This article is a sermon on Lord's Day 6 of the Heidelberg Catechism.

1999. 5 pages.

Heidelberg Catechism Lord’s Day 6

Sermon on Lord’s Day 6

16. Q. Why must He be a true and righteous man?
A. He must be a true man because the justice of God requires that the same human nature which has sinned should pay for sin.[1] He must be a righteous man because one who himself is a sinner cannot pay for others.[2]
[1] Rom: 5:12, 15; I Cor. 15:21; Heb. 2:14-16. [2] Heb. 7:26, 27; I Pet. 3:18.

17. Q. Why must He at the same time be true God?
A. He must be true God so that by the power of His divine nature[1] He might bear in His human nature the burden of God's wrath,[2] and might obtain for us and restore to us righteousness and life.[3]
[1] Is. 9:5. [2] Deut. 4:24; Nah. 1:6; Ps. 130:3. [3] Is. 53:5, 11; John 3:16; II Cor. 5:21.

18. Q. But who is that Mediator who at the same time is true God and a true and righteous man?
A. Our Lord Jesus Christ,[1] whom God made our wisdom, our righteousness and sanctification and redemption (I Corinthians 1:30).
[1] Matt. 1:21-23; Luke 2:11; I Tim. 2:5; 3:16.

19. Q. From where do you know this?
A. From the holy gospel, which God Himself first revealed in Paradise.[1] Later, He had it proclaimed by the patriarchs[2] and prophets,[3] and foreshadowed by the sacrifices and other ceremonies of the law.[4] Finally, He had it fulfilled through His only Son.[5]
[1] Gen. 3:15. [2] Gen. 12:3; 22:18; 49:10. [3] Is. 53; Jer. 23:5, 6; Mic. 7:18-20; Acts 10:43; Heb. 1:1. [4] Lev. 1:7; John 5:46; Heb. 10:1-10. [5] Rom. 10:4; Gal. 4:4, 5; Col. 2:17.

Scripture Reading:
John 6:22-40
I John 1:1-4

Singing: (Psalms and Hymns are from the "Book of Praise" Anglo Genevan Psalter)
Psalm 105:1,3
Psalm 14:5
Hymn 21:1,3,7
Psalm 103:1,4
Psalm 85:1
Hymn 54:1,2

Beloved Congregation of our Lord Jesus Christ!

Two weeks ago, with LD 4, I had us consider the discomforts of the position into which we had put ourselves through our fall into sin.
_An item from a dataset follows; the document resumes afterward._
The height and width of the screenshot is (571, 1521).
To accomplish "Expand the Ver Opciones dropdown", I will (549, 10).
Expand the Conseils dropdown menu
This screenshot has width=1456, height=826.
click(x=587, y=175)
We stood, I said, on the brink of the abyss. God has told us what we can see and hear in that pit; hell is the place of eternal anguish, of torment and horror, of wailing and gnashing of teeth. That horrible picture gives us an indication of how great our sins and misery are….

The fact that we’re standing on the edge of that bottomless pit with its endless horrors drives us to cast about for ways to escape. We want to run, get away from this pit…, but we can’t because we have to deal with God. His justice demands that sin committed against the most high majesty of God be punished with most severe, that is, with everlasting punishment of body and soul. God will not let us get away from that abyss unless we can make good with the God we’ve offended through our fall. But try as we might –that was the material of last- we are not able to make good with God. Instead, we daily make matters worse…, so that all we can rightly expect is that this holy and just God will push us over the edge into the eternal punishment we deserve…. So there’s no cause for us to stand tall in God’s presence, no cause for us to think big of ourselves; the only attitude fitting in our circumstance is to cry out with the tax-collector of Jesus’ parable: "Lord, have mercy on me, a sinner!"

We come today to LD 6. And see: what’s the point of the LD? This: that God has mercy! The point is that we are given escape from the horrors of hell, not on grounds of our earning it, but on grounds of God’s mercy. Escape is a gift; deliverance from the pit of hell is prepared for us from heaven! Here is a message, then, brothers and sisters, that is calculated to fill us with awe, to make us marvel at the God who gave so much to rescue you and me from the horrors of the hell we earned.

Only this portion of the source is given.